Rauchwarenzurichter
Der Rauchwarenzurichter, österreichisch Rauwarenzurichter, bzw. Pelzzurichter oder einfach Zurichter ist in der Rauchwarenbranche mit der Erstbearbeitung der Rohfelle von Pelztieren beschäftigt. Seine Arbeit entspricht etwa der des Gerbers in der Lederverarbeitung.
Geschichte
Der Beruf des Rauchwarenzurichters hat sich beginnend im 17. bis 18. Jahrhundert von der des Kürschners abgespalten. Diese Spezialisierung nahm, nach der Erfindung der Pelznähmaschine vor 1900, und der dadurch ermöglichten Zunahme des Pelzumsatzes schnell zu. Im 19. Jahrhundert wurden in Deutschland bereits die Felle eigentlich nur noch von Zurichtereien gegerbt, die sich bald weiter spezialisierten, zum einen auf einzelne Fellarten, zum anderen als Pelzveredler mit der Weiterbehandlung der Felle nach dem Zurichten, dem brauchbar machen der Felle.[1]

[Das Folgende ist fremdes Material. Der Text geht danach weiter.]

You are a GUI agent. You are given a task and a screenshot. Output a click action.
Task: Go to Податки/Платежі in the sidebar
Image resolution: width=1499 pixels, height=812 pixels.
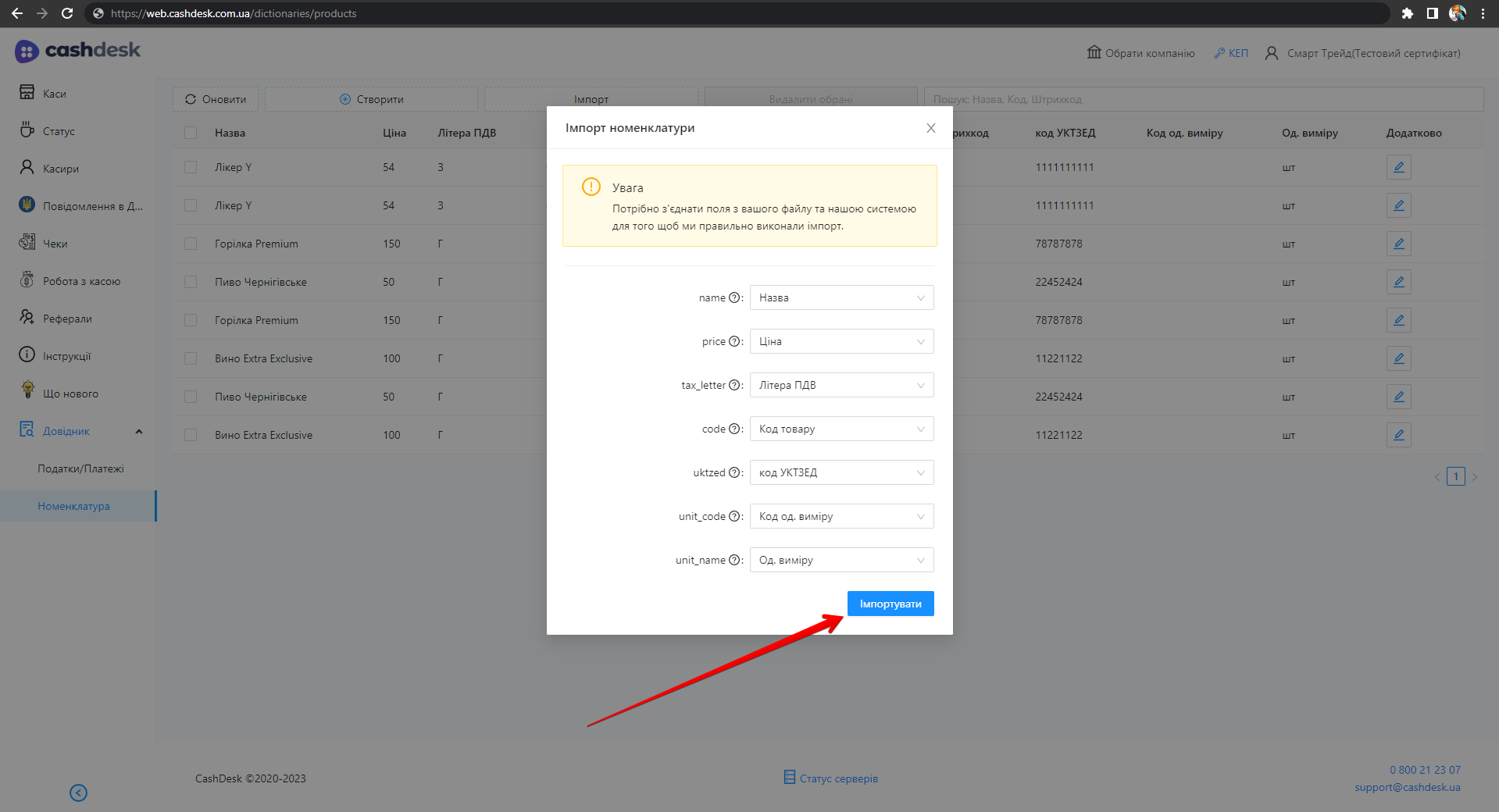(x=80, y=468)
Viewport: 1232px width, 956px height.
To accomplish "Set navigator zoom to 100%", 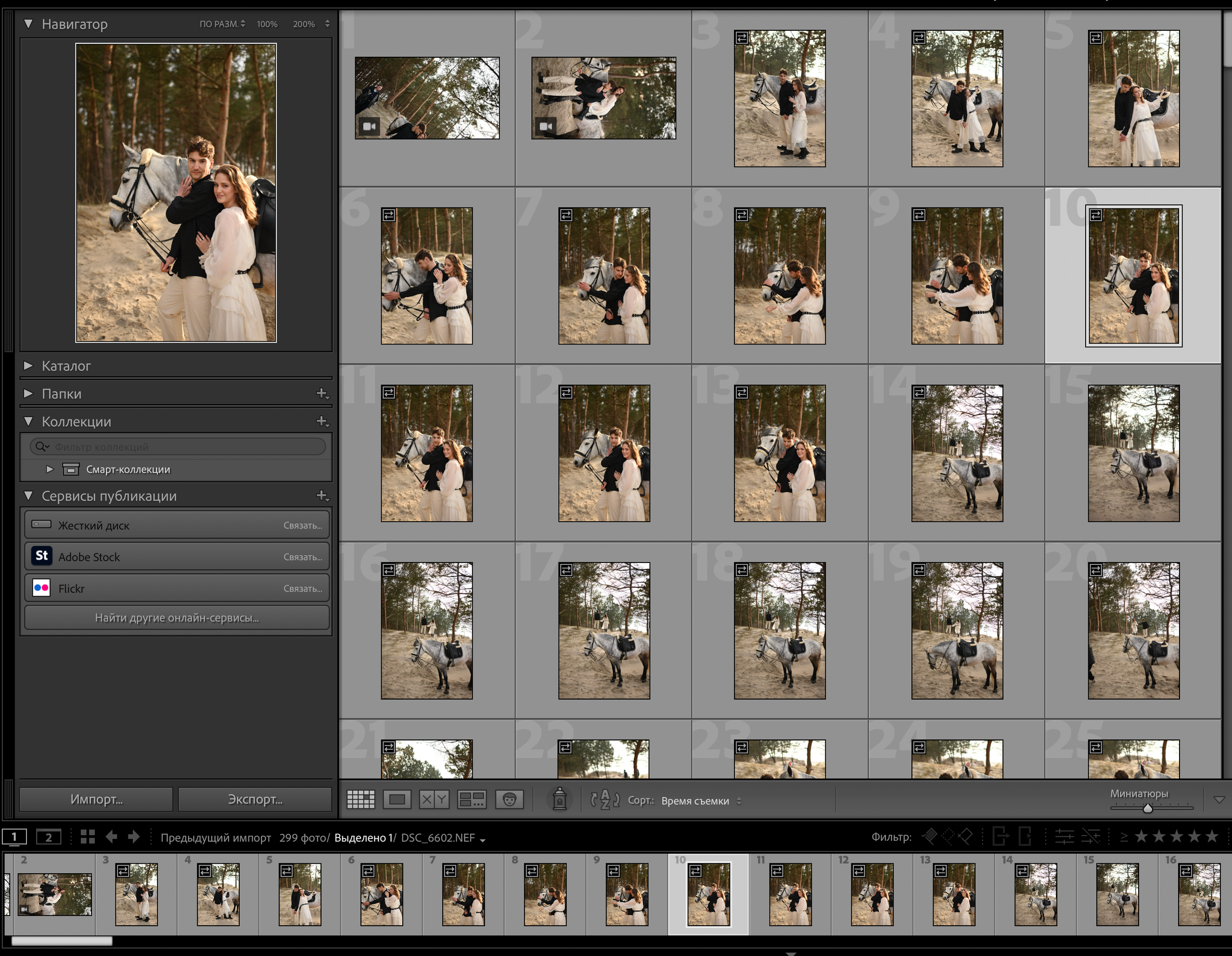I will click(267, 24).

In Deutschland siedelten sich die meisten Unternehmen der Rauchwarenzurichtung und -veredlung um das Pelzzentrum des Leipziger Brühls an und verblieben dort bis zum Ende des Zweiten Weltkriegs. Im Jahr 1929 waren in und um Leipzig 1880 im Deutschen Bekleidungsarbeiterverband organisierte Zurichter beschäftigt.[1] Mit dem aufkommenden Pelzboom in Westdeutschland zogen viele Betriebe nach dort um, einige in die Nähe eines um die Frankfurter Niddastraße neu entstandenen Pelzhandelszentrums, in der Pelzbranche wieder „Brühl“ genannt. Als sich die Pelzverarbeitung bei gleichzeitiger Abnahme des Pelzverbrauchs in Deutschland und Europa erheblich nach Asien verlagerte, verringerte sich die Zahl der Betriebe entsprechend. Insbesondere die Zurichtung und Veredlung der Hauptartikel, wie derzeit Nerz und Fuchs, findet heute hauptsächlich in Asien statt. Besonders China kann auf eine alte Tradition in dem Handwerk zurückblicken. Für die Zurichtung und Veredlung von Lammfellen bestehen noch größere, bedeutende europäische Spezialbetriebe außerhalb Deutschlands. Mit dem kleiner werden der verbliebenen Betriebe ging auch eine Abnahme der Spezialisierung einher, so dass der Zurichter derzeit häufig wieder alle anfallenden Pelzarten, vor allem auch von einheimischen Pelztieren, in einer Hand verarbeitet.
Berufsbild
Rauchwarenzurichter arbeiten entweder in gewerblichen oder industriellen Rauchwarenzurichtungsbetrieben. Durch Gerbstoffe werden die Felle konserviert und erhalten durch entsprechende chemische und physikalische Behandlungen den für die Anfertigung von Pelzwaren erforderlichen Zustand. Die meisten europäischen Betriebe sind heute nicht mehr spezialisiert und verarbeiten den Hauptteil der anfallenden Pelzarten, wie beispielsweise Nerzfelle, Fuchsfelle, Kaninchenfelle, Nutriafelle, Schaffelle, Waschbärfelle, Hasenfelle, Kalbfelle und Wildschweinschwarten.[2]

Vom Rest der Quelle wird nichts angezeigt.